Lately, I’ve been playing with a lineless or limited lines style. Unless it’s a really simple drawing (like that fox and panda up above) these typically take the longest because they’re the closest I generally come to realistic details and lighting. This is my favorite style to work in if I have the time to devote to it.

Since I don’t usually have all the time I might want, most of my work uses medium weight, black lines. It allows me to fit in more detail than the heavy line style, but without having to spend too much time considering the lighting like with the limited lines style. In this one, the lighting doesn’t actually matter much until after I finish the lines and start on the colors. Which saves time.

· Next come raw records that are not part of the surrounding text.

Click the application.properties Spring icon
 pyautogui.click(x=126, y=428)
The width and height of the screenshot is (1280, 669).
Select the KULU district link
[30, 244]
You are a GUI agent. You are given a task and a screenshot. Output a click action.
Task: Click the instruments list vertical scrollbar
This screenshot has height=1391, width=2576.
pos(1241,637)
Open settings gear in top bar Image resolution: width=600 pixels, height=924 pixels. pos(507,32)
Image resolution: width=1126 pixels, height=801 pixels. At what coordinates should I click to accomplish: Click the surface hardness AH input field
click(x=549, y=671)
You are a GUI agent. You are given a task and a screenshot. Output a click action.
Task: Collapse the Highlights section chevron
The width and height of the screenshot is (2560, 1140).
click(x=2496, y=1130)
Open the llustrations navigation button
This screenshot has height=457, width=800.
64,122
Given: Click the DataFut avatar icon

Colors, Shading, and Highlights

There are two fundamental approaches to color that I use on my illustrations.

The first approach is like using watercolor paints or art markers. I choose a digital brush that applies a semi-transparent color that builds on itself with each stroke. Also, usually, with a bit of texture. I leave the hilighted areas white or mostly white and build up the color where the shadows need to be. If necessary, I’ll add a bit of white or black at the end, but the values are mostly a matter of how much color I build up in each area. It’s a nice soft look that would be good for a picture book.

The other approach, and the one I use most often, is more like using opaque paints. I apply a solid, uniform base color to each colored area of the image. Very rarely, I will leave the image with just these base colors. Like this scene, a tiny spot included in a larger coloring book cover completed on a tight deadline.

Usually I won’t leave it flat like that, though. It tends to look unfinished to me.

Instead, I add semi-transparent shadows and highlights on top of the base colors. If I leave them sharp-edged, that’s called cel shading and is often used when the illustrator has to draw a large number of images quickly, like with some types of comic books or graphic novels. It’s also known as toon shading because hand-drawn animated cartoons often used this technique. It’s often a quick and simple technique, but it can also be used in more detailed work.

Usually I blend the edges of my shadows and highlights with a bit of texture. It can look almost the same as the marker-like technique. Or it can look significantly more complex, if I add more complicated color overlays.

Two More Things

I can do black and white with various types of shading. These are good for activity books, interiors for illustrated chapter books, and magazines with limited budgets for color printing.

I can also do vector graphics in Adobe Illustrator.